Перри вырвал свой рукав у Резерфорда и повернулся к суперинтенденту.
– Я понимаю, что вы здесь только по долгу службы, но…
– Да, мистер Аллейн, я тоже думаю, что наша мирная дискуссия приняла несколько причудливые очертания! – быстро проговорил Пул. – И мне бы хотелось ее закончить, особенно если мы все согласны, что это было самоубийство, и ничего более…
– Хотя я, например, не согласен, – спокойно сказал Аллейн.
Все заговорили разом, возбужденно.
– Вы можете возражать сколько угодно, – повторил Аллейн, чуть повышая голос. – Но я повторяю, что не имею доказательств, был ли это несчастный случаи или самоубийство.
Джейко усмехнулся. Все застыли.
– Итак, никто не хочет произнести нехорошего слова? – утвердительным тоном спросил Джейко. – Ну раз так, как всегда, озвучивать буду я. Значит, суперинтендент, вы считаете, что произошло убийство? Как погано, не правда ли?
По чистой случайности один из уставших донельзя рабочих сцены свалился во сне со стула. И прямо на шнур от занавеса. Занавес взлетел и открыл ключевую мизансцену пустому залу…
– Не хватает только аплодисментов! – сардонически заметил Джейко.
Глава 8
Интермедия
Когда Мартина оглядела всю труппу, молча сидящую на сцене, труппу, где каждый был уже до отказа полон яростью и злобой, ей вдруг стало вовсе неудивительно, что Беннингтона могли убить… Раньше трудно было даже подумать об этом. А ведь судя по всему, все так и случилось.

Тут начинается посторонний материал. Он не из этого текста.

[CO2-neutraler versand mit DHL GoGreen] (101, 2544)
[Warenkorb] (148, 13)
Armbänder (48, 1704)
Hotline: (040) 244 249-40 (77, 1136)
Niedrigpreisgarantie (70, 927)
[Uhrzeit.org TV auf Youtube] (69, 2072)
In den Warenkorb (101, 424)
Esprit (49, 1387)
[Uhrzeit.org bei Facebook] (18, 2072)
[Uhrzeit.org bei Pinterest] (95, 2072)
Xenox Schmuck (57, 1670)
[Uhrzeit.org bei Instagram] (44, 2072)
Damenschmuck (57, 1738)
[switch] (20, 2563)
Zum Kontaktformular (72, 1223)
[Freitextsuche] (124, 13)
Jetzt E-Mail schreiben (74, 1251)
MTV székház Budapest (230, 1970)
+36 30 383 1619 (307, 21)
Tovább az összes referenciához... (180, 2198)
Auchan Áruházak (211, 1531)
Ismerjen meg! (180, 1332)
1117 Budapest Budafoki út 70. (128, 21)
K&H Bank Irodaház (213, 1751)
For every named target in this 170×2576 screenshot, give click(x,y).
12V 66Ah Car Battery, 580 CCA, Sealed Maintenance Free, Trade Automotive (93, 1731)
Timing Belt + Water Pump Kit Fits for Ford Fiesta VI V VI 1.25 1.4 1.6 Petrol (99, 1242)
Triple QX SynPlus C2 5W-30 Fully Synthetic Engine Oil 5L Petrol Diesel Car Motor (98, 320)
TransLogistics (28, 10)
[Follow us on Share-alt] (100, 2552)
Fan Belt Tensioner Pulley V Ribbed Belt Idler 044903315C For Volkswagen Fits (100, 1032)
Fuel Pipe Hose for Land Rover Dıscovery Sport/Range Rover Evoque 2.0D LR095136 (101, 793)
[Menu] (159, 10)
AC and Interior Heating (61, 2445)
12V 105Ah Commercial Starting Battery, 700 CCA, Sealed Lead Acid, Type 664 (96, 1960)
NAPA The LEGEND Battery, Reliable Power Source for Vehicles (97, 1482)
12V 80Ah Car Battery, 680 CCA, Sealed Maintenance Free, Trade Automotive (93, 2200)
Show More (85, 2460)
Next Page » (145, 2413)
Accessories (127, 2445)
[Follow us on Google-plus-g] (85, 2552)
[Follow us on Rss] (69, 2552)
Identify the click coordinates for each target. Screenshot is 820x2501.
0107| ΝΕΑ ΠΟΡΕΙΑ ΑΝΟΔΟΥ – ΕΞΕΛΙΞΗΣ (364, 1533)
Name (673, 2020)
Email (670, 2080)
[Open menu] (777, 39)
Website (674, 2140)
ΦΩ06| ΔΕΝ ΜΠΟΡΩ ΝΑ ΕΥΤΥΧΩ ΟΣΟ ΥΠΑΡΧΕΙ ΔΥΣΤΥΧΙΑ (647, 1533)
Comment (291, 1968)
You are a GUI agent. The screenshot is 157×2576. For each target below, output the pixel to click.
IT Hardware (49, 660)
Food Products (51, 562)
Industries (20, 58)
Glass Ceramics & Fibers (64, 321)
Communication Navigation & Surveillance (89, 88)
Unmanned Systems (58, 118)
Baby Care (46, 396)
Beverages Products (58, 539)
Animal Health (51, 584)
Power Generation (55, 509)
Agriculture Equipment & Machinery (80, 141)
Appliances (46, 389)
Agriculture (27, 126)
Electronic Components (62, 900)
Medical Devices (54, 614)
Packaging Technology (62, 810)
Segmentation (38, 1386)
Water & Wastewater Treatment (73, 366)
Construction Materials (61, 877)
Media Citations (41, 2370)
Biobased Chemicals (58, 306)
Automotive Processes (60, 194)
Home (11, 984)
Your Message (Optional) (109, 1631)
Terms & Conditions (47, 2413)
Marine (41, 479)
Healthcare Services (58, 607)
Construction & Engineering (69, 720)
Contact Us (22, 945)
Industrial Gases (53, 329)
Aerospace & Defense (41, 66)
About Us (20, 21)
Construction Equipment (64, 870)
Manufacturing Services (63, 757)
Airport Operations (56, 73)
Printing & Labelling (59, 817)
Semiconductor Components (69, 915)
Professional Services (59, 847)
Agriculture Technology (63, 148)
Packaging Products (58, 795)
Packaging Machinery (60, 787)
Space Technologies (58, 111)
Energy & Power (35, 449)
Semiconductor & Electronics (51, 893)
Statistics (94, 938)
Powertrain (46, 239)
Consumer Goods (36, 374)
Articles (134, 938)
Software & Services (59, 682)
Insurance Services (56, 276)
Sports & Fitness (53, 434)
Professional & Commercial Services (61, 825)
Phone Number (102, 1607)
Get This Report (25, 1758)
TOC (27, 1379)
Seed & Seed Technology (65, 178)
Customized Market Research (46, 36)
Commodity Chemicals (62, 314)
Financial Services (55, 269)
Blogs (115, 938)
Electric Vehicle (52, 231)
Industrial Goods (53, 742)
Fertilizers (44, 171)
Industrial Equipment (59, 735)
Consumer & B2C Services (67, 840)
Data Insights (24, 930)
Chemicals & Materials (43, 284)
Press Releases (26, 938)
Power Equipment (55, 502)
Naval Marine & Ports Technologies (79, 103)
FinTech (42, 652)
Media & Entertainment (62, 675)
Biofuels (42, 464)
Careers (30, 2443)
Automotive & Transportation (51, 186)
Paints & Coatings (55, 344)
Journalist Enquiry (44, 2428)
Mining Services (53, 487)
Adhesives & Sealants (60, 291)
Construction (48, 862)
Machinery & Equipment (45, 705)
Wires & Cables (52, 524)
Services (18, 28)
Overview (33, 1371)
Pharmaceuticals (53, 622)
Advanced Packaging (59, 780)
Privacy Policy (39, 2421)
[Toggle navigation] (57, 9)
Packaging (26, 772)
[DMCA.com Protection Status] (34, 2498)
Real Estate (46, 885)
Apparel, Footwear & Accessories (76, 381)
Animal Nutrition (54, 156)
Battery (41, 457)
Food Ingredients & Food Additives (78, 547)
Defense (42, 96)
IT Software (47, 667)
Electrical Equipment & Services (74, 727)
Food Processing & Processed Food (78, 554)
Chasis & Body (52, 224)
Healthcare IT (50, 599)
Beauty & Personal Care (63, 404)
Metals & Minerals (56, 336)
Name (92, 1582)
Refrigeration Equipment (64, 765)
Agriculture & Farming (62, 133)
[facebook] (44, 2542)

Долгую паузу нарушил Адам Пул:
– Надо ли понимать так, суперинтендент, что вы напрочь исключаете возможность самоубийства?
– Никоим образом! – отвечал Аллейн. – Напротив, я ищу этой версии самые ничтожные подтверждения, вы же видели… Но есть весомые аргументы в пользу того, что это могло быть и не самоубийство, понимаете? Нам следует более тщательно разобраться в деле.
– И какие у вас аргументы в пользу убийства?
– Да уж есть такие…
– И они для вас много значат?
Аллейн помолчал.
– Да, они довольно существенны.
– Ну так скажите нам! – взорвался Резерфорд.
– Достаточно сказать, что они очень весомы, – дипломатично ушел от ответа Аллейн.
– Неслабая аргументация, позвольте заметить! – Резерфорд гремел, как пустое ведро, в которое бросают картошку.
– Но, мистер Аллейн! Что еще мы можем вам рассказать?! – крикнула Элен Гамильтон. – Мы понимаем только, что Бен сделал это сам! Сам! И мы понимаем, что он сделал это оттого, что был ужасно несчастен! Пусть кто-то из нас и виноват в его несчастье, что из того? Что мы еще можем сказать?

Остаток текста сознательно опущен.